The author then quotes Mike Waters, the shadow minister of health for
the official opposition Democratic Alliance as stating:
"It mirrors the depth of dissatisfaction among doctors over
South Africa's public health system."
What is interesting about this is that South Africa seems to have
the type of medical system being proposed for the United States.
Medical schools are state-run and student tuition is subsidized by
the government. In addition to a year of internship, graduates are
also required to contribute twelve months of their life to community
service at a state-run health institution before being allowed to
obtain a license to practice medicine. The majority of the health
care system is run by the government, and is available without charge
to roughly 80% of the population. And yet, despite this idyllic
set-up, there appears to be problems in paradise.
As the article explains:
"Community service doctors and interns are crucial to the
public health system, which suffers a 40% vacancy problem.
Newly graduated doctors are expected to 'give back' to the
community, and they are often deployed to very remote and
under-equipped hospitals where their skills are most needed.
Working conditions are often extremely difficult."

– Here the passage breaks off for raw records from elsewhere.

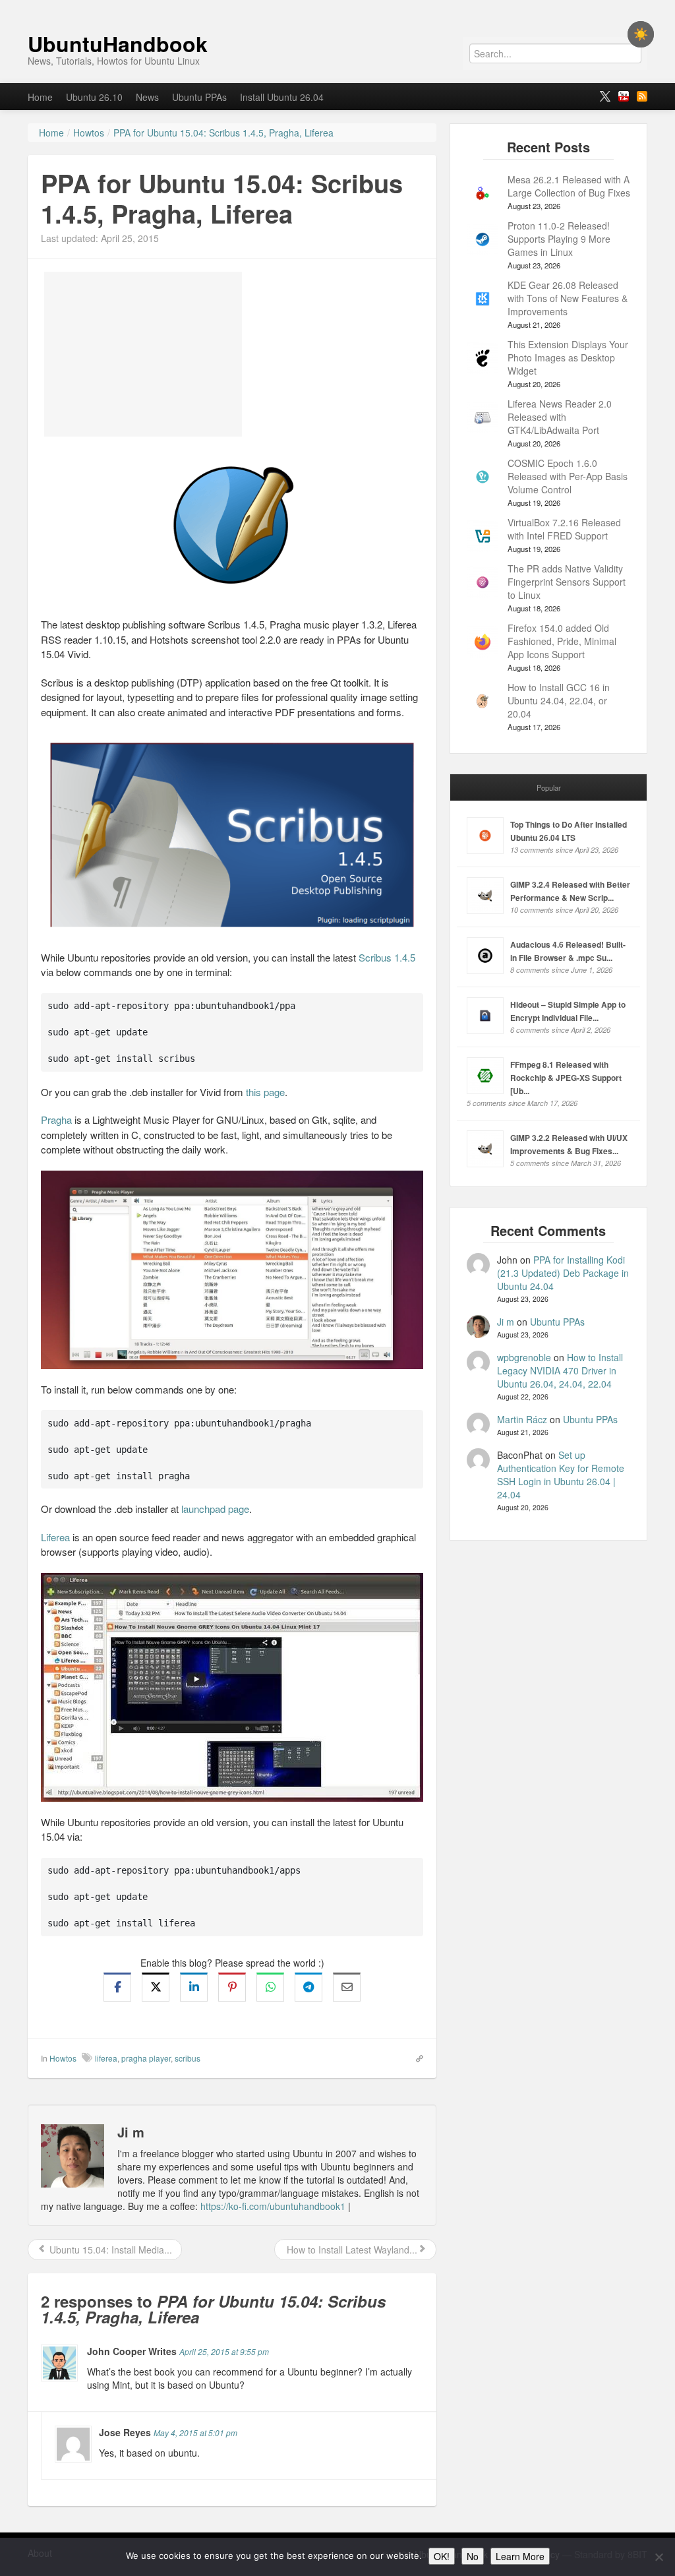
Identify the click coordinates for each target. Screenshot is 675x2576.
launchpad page (215, 1509)
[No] (658, 2556)
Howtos (62, 2058)
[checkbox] (641, 34)
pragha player (146, 2058)
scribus (187, 2058)
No (473, 2556)
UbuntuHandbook (118, 43)
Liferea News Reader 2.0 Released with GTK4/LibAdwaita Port (560, 417)
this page (265, 1092)
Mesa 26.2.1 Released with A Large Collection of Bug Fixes (569, 186)
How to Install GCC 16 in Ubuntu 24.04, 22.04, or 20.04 (559, 700)
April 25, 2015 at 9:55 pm (224, 2351)
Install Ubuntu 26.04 (282, 97)
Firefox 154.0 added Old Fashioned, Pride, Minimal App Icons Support (562, 641)
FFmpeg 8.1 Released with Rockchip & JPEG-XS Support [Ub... (566, 1077)
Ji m (505, 1321)
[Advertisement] (143, 354)
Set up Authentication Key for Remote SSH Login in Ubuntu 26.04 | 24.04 (560, 1474)
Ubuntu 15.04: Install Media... (109, 2249)
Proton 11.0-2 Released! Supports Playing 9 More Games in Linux (559, 239)
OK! (442, 2556)
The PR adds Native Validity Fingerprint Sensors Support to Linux (567, 581)
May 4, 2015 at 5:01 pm (195, 2432)
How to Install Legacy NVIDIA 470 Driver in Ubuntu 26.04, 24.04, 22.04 (560, 1370)
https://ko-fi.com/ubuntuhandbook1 (272, 2206)
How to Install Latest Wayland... (350, 2249)
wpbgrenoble (524, 1357)
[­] (337, 6)
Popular (549, 787)
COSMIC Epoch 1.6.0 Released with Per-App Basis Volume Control (568, 476)
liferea (106, 2058)
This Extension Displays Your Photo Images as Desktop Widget (568, 357)
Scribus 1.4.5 (387, 957)
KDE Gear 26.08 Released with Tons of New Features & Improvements (568, 298)
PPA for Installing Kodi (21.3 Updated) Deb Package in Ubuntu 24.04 (563, 1273)
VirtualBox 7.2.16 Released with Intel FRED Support (564, 529)
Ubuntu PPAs (199, 97)
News (147, 97)
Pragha (56, 1119)
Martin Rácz (522, 1419)
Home (40, 97)
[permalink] (415, 2057)
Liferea (55, 1537)
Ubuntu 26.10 (94, 97)
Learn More (520, 2556)
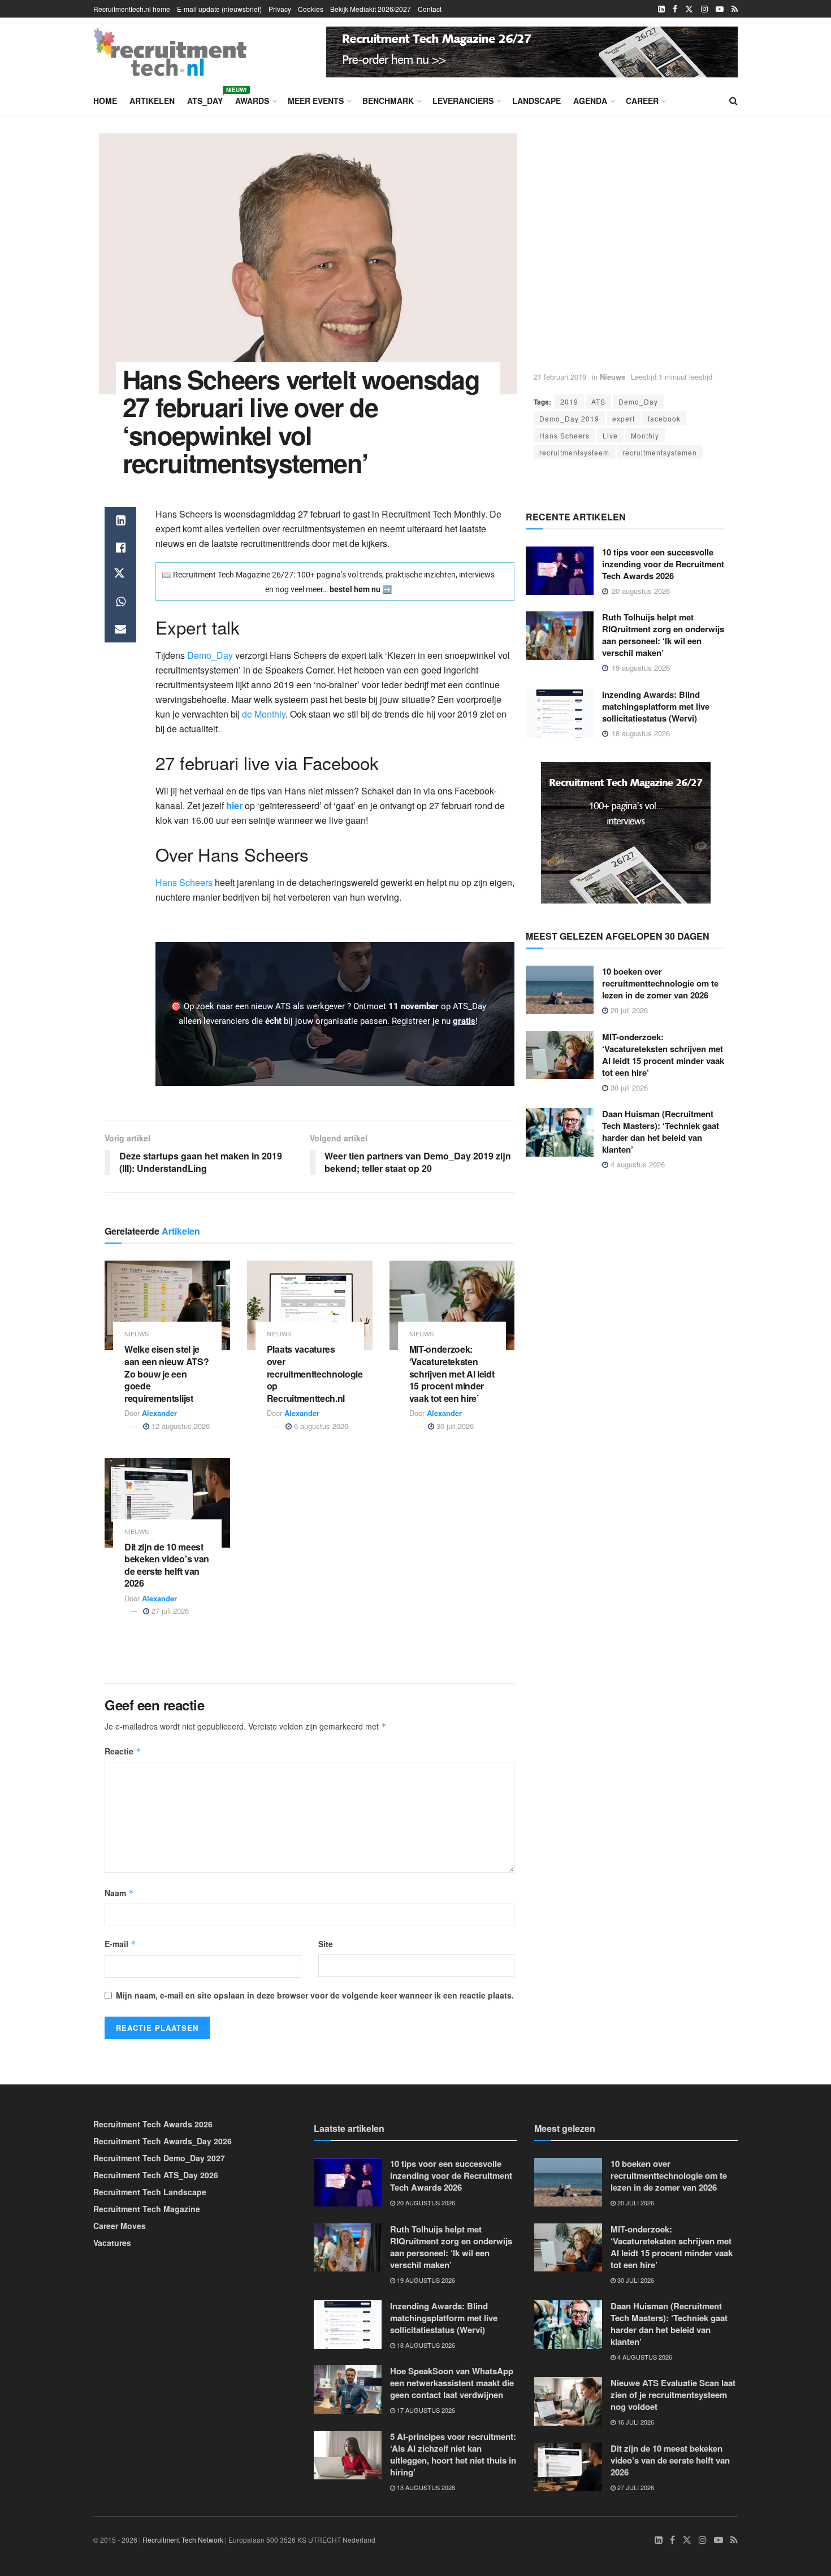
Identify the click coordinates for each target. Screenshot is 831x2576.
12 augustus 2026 (179, 1426)
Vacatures (112, 2242)
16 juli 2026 (635, 2421)
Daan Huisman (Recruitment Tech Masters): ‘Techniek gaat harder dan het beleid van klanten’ (660, 1131)
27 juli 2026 (169, 1610)
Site (325, 1943)
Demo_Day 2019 (569, 418)
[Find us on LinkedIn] (661, 9)
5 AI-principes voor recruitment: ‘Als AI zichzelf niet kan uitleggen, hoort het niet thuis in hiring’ (453, 2454)
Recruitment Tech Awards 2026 (153, 2124)
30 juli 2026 (454, 1426)
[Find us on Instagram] (704, 9)
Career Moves (119, 2225)
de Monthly (263, 713)
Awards (252, 100)
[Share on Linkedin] (120, 520)
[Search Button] (733, 100)
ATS (598, 401)
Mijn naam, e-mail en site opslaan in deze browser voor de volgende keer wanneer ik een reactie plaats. (315, 1995)
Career (642, 100)
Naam (119, 1893)
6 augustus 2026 (320, 1426)
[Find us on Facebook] (675, 9)
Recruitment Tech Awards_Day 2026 (162, 2141)
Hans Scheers (564, 435)
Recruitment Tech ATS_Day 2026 (155, 2174)
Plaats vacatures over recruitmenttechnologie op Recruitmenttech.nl (315, 1373)
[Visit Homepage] (170, 52)
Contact (430, 9)
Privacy (280, 9)
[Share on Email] (120, 628)
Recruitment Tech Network (182, 2539)
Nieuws (612, 376)
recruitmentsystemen (659, 452)
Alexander (159, 1413)
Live (610, 435)
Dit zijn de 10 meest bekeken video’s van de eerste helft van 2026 (166, 1565)
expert (623, 418)
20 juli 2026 (628, 1010)
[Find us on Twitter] (689, 9)
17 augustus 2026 (425, 2409)
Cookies (310, 9)
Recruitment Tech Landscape (149, 2191)
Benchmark (388, 100)
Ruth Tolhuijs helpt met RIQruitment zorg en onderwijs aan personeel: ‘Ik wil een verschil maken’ (663, 635)
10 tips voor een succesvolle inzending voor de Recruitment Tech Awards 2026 (663, 564)
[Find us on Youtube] (720, 9)
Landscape (536, 100)
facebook (664, 418)
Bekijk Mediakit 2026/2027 (370, 9)
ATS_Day (205, 99)
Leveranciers (463, 100)
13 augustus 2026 (425, 2487)
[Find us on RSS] (735, 9)
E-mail (120, 1943)
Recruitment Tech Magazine (146, 2208)
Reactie (123, 1751)
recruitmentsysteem (574, 452)
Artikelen (152, 100)
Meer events (316, 100)
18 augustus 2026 (425, 2344)
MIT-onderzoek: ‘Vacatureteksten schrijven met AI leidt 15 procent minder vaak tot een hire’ (452, 1373)
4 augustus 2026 (636, 1164)
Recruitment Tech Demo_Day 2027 (159, 2158)
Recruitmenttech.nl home (131, 9)
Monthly (645, 435)
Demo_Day (638, 401)
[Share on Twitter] (120, 574)
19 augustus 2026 (425, 2279)
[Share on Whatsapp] (120, 601)
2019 (569, 401)
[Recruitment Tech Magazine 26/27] (532, 50)
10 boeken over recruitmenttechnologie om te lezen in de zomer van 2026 (660, 983)
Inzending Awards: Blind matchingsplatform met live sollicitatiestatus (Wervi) (655, 706)
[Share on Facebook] (120, 547)
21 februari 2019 (560, 376)
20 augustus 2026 (425, 2202)
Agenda (590, 100)
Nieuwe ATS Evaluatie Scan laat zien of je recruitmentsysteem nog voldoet (673, 2395)
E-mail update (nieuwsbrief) (219, 9)
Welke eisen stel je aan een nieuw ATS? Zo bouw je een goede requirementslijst (166, 1373)
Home (105, 100)
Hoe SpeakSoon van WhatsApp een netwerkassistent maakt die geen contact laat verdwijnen (452, 2383)
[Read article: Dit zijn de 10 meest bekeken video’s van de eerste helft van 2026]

"South Africa employs 18,000 doctors in state-run hospitals
— or one doctor for every 3,800 people without medical
aid"
Ravick van der Merwe, an industrial relations adviser for the South
African Medical Association states:
"Considering the money they will earn after five years, new
doctors might run away even before they enroll for community
service. The remuneration that they get is not enough for some
to pay back loans that they would have borrowed."
What ideas are being considered to solve this problem? The article
states:
"One way of trying to ease the medical brain drain is to
select students who display social responsibility and a
commitment to the country and to communities, especially in
rural areas."
Well, if I was really ill or injured and required extensive or
complicated medical assistance, I know that I would much rather
have a doctor who pursued that career out of self-interest, following
their thirst for knowledge and love of that type of work. Those are
qualities that I can rely upon in a critical situation. I would not
be comforted to know that the criteria used to select my doctor was
"commitment to the country and to communities." He might
be a warm body filling a space in a hospital, but a person's
"social conscience" tells me nothing about their commitment to
themselves and their work! When my life hangs in the balance, I
want the self-motivated, competent doctor making the judgment or
holding the knife, not the "nice guy".
The article concludes with the following observation:
"South Africa has been experiencing a brain drain for decades,
undermining the regional economy. Previous studies have shown
that 25% of medical graduates have been lost to the US alone.
And it is not only doctors who move to greener pastures.
Official statistics estimate that between one and 1.6 million
people skilled in professions and managerial occupations have
left the country since 1994, the year South Africa became a
democracy."
As those of you who have read Atlas Shrugged know, this
"Brain Drain" phenomenon — or the John Galt effect — was
described by Ayn Rand as a completely predictable consequence of the
ever tightening government regulation of any profession or industry.
If we continue to move in the direction that the Obama administration
is leading us, this is one aspect of the future awaiting us.